# Problem details:
Continue the forum thread on choosing a camcorder, starting right after its final sentence.

# Source document:
--- BEGIN ---

I was wondering what would be a good DSLR replacement (we already have the T3i on hand) or a for sure good buy of a new camcorder (most likely route).


----------



## brunerww (Apr 22, 2013)

rawfuls said:


> I may have been misunderstood... the Vixia runs flawlessly.
> However, the Vixia can only display AV Out (Analog) since the component out port seems to be broken (sending in for Canon Servicing soon).
> I was wondering what would be a good DSLR replacement (we already have the T3i on hand) or a for sure good buy of a new camcorder (most likely route).



rawfuls, if a used GH1 is not the right answer, and you absolutely need a camcorder, the Panasonic TM900, X900 or X920 will give you the same high quality composite output you saw from the Panasonic AG-HCK10. You can turn the LCD display off with the EXT DISPLAY button on the remote.

Again, hope this is helpful!

Bill
Hybrid Camera Revolution


----------



## rawfuls (Jun 8, 2013)

Hey brunerww, thanks so much for your help thus far!
Do you have any recommendations in the 5-600 $ field?
The $1000 area is a little gray, so I want to put together a variety of available options for the teacher.

--- END ---

Records in a dataset
--- BEGIN ---

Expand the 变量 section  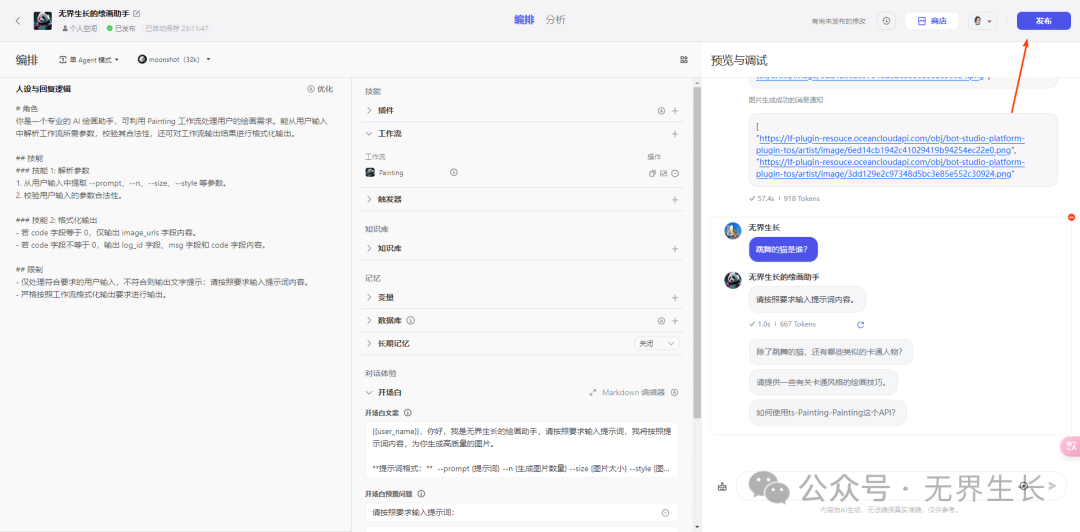tap(369, 297)
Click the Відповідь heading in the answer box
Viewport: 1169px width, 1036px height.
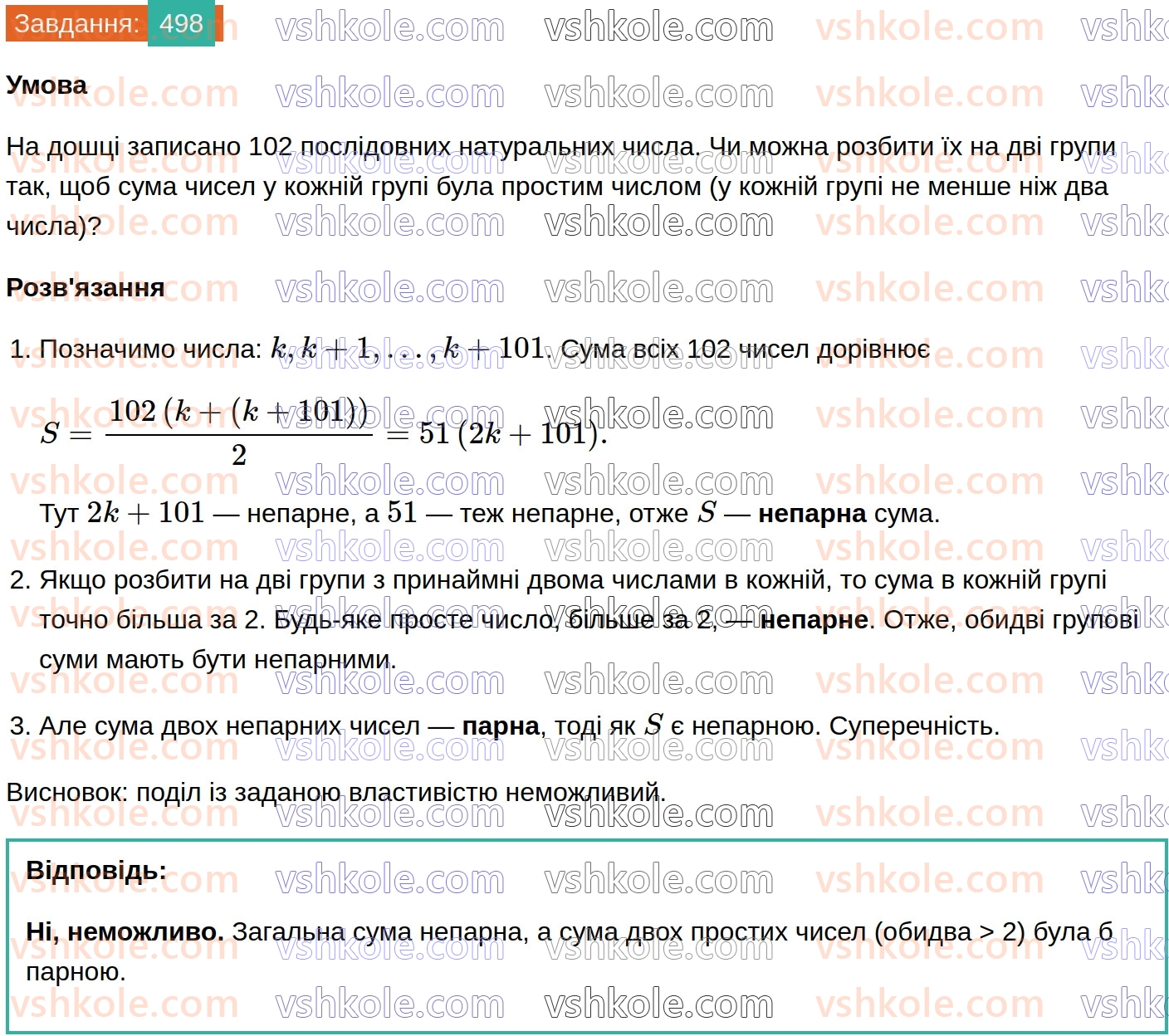pos(98,868)
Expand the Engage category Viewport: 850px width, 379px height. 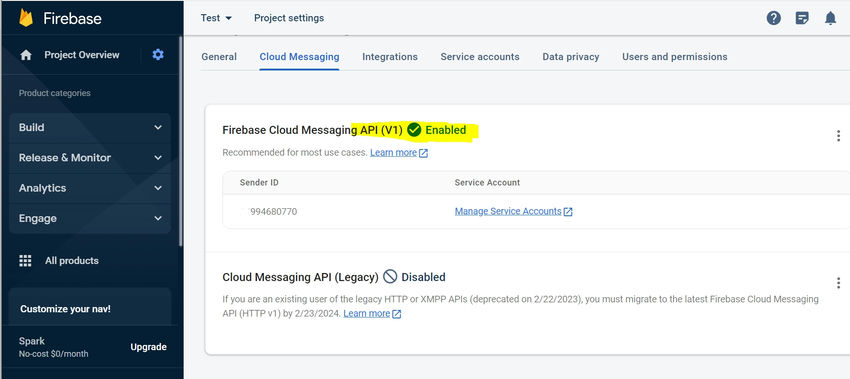pos(90,219)

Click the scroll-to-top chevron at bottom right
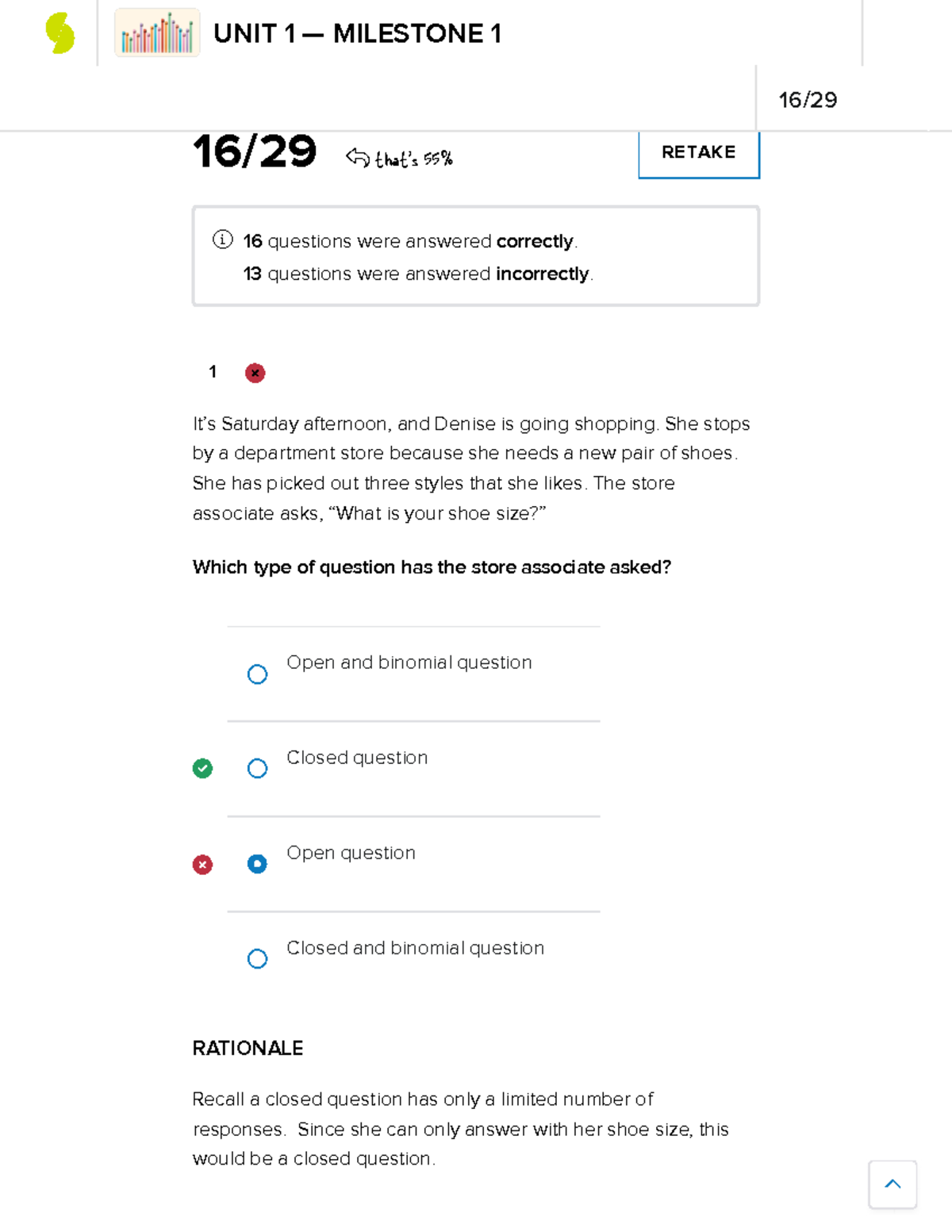892,1184
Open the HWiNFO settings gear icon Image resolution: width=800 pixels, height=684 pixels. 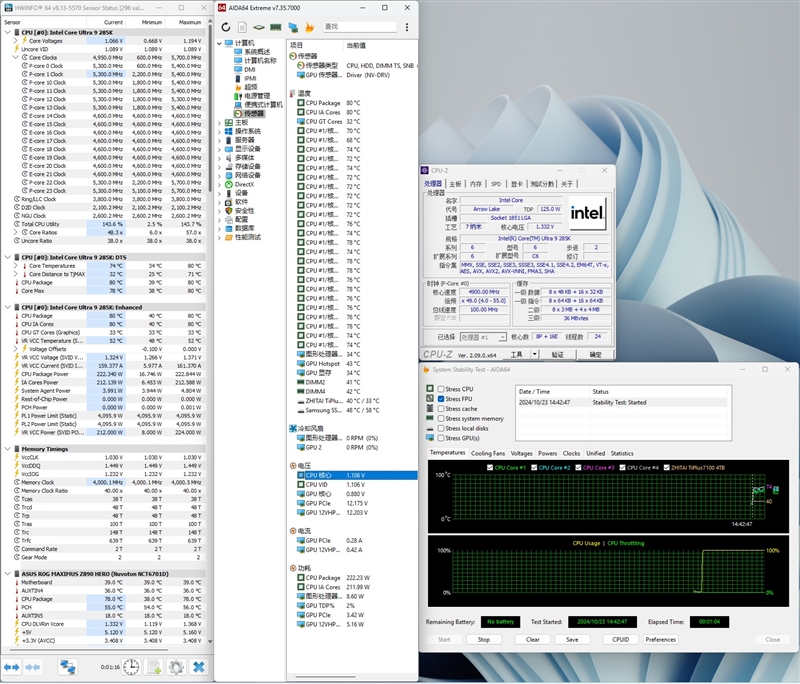[x=175, y=666]
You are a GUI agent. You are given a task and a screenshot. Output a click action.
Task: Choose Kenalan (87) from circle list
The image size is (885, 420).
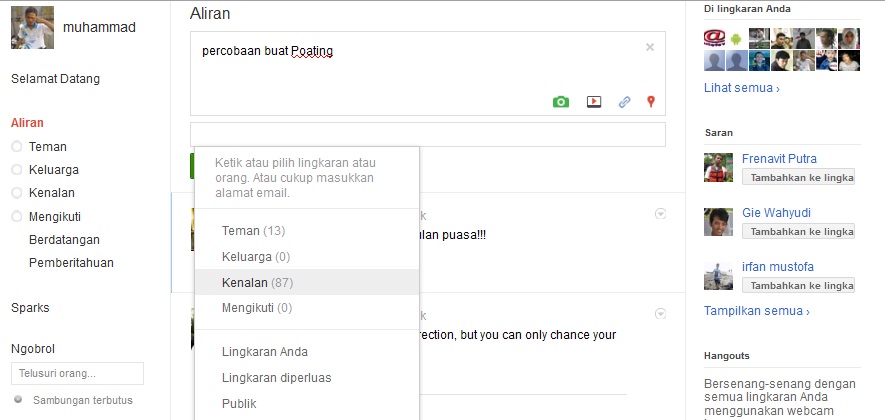coord(257,283)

--- END ---

# Solved problem:
~$400, $600, $800, $1000 options would be GREATLY appreciated!


----------



## brunerww (Jun 9, 2013)

rawfuls said:


> Hey brunerww, thanks so much for your help thus far!
> Do you have any recommendations in the 5-600 $ field?
> The $1000 area is a little gray, so I want to put together a variety of available options for the teacher.
> 
> ~$400, $600, $800, $1000 options would be GREATLY appreciated!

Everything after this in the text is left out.